USF heads up depression research
Many people are no strangers to depression.
“Most everyone has had at least some episodes in their life where they’ve felt a sad or depressed mood or very strongly disappointed at something that happened to them,” said Jonathan Rottenberg, assistant professor of psychology at USF. “In that sense, everyone can relate to this diagnosis.”
According to a USF press release, depression affects one in five people during the course of a lifetime. With all the pressures that weigh on college students — paying bills, studying for classes and building connections for a job after graduation — it’s no wonder that depression rates are increasing among college students.
“Rates of depression tend to be higher in students than in other parts of the adult population,” said Rottenberg. “Students are a high risk group because of their age. People commonly experience a first episode of depression in adolescence and early adulthood.”
Rottenberg and others are currently studying the relationship between depression and heart rate variability (HRV). Heart rate variability is the increase and decrease in the length of intervals between individual heartbeats.

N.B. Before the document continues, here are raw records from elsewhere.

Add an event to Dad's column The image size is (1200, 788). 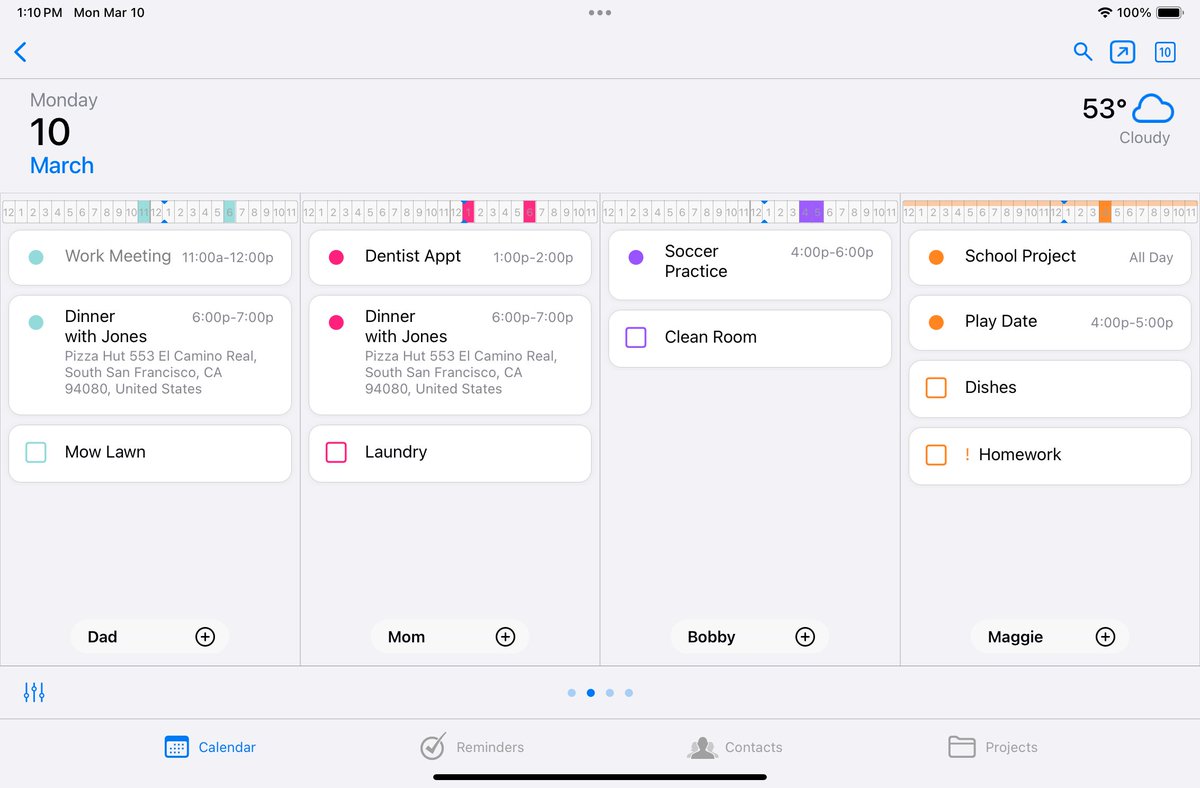pyautogui.click(x=205, y=636)
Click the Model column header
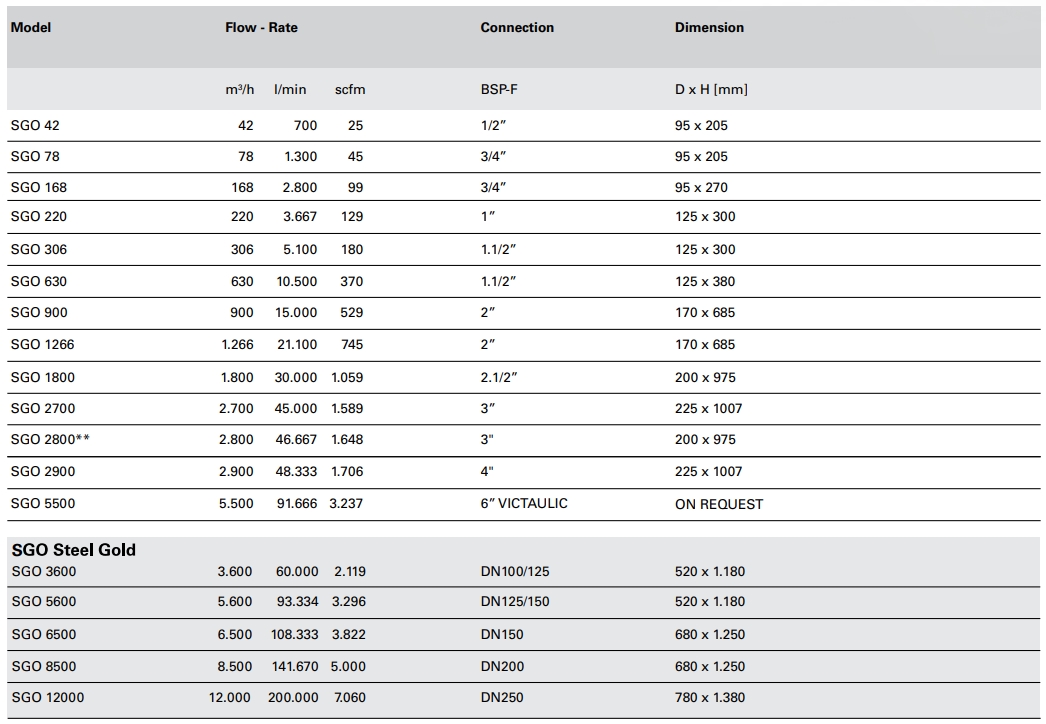 click(31, 28)

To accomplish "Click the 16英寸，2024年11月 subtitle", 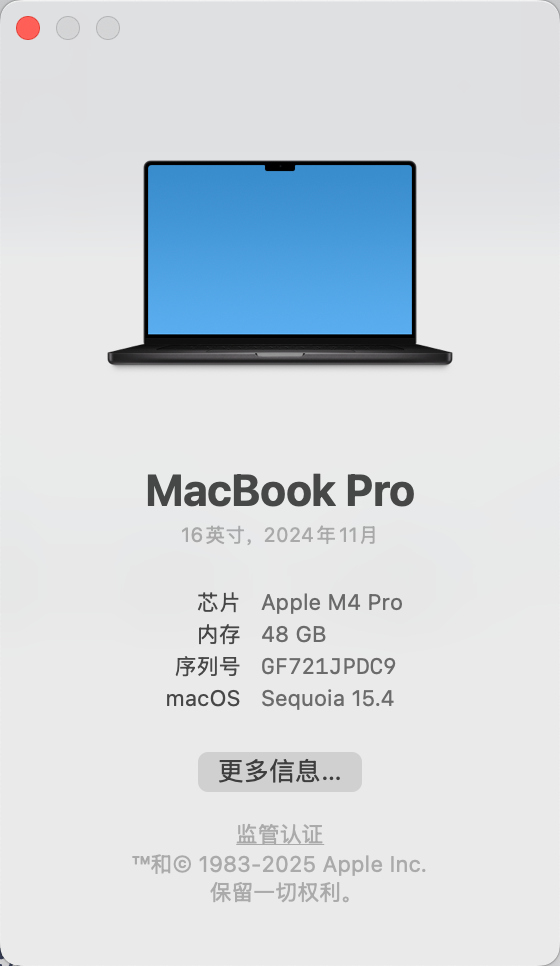I will click(x=279, y=535).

“We’ve long known that the heart does not beat like a metronome,” said Kristen Salomon, psychology department collaborator, in a press release. “But only recently are we learning about the implications of this beat-to-beat variability in heart rate for physical health and for mental disorders like clinical depression.”
According to the press release, HRV is an important index of the parasympathetic nervous system, which regulates primitive, automatic bodily functions such as digestion and sleep and acts as something of a counterpart to the sympathetic nervous system that controls the “fight or flight” instinct. In a healthy person, Rottenberg said, there would be more variability in the space between the heartbeats, while the HRV of a depressed person is monotonous.
“People think about heart rate variability,” Rottenberg said, “as something that’s facilitating people’s ability to be flexible, to engage with the environment. Depressed people are not very flexible.”
In one portion of their study, Rottenberg and his colleagues monitored the reactivity of depressed individuals as they watched different movies featuring different emotions. It was found that those who showed a lack of reactivity helped to predict who would or would not recover from depression when the participants were interviewed six to eight months later.
While Rottenberg’s research is not aimed at treating depression, he said that others are looking to use HRV as a potential application to treat depression.
“There are people who are actively investigating whether manipulating heart rate variability can help someone cope with stress, become less depressed,” he said.
To expand on their findings, Rottenberg and his colleagues will have a rolling recruitment of depressed and non-depressed people to get a larger sample of people who they hope will produce a larger number of people who will recover.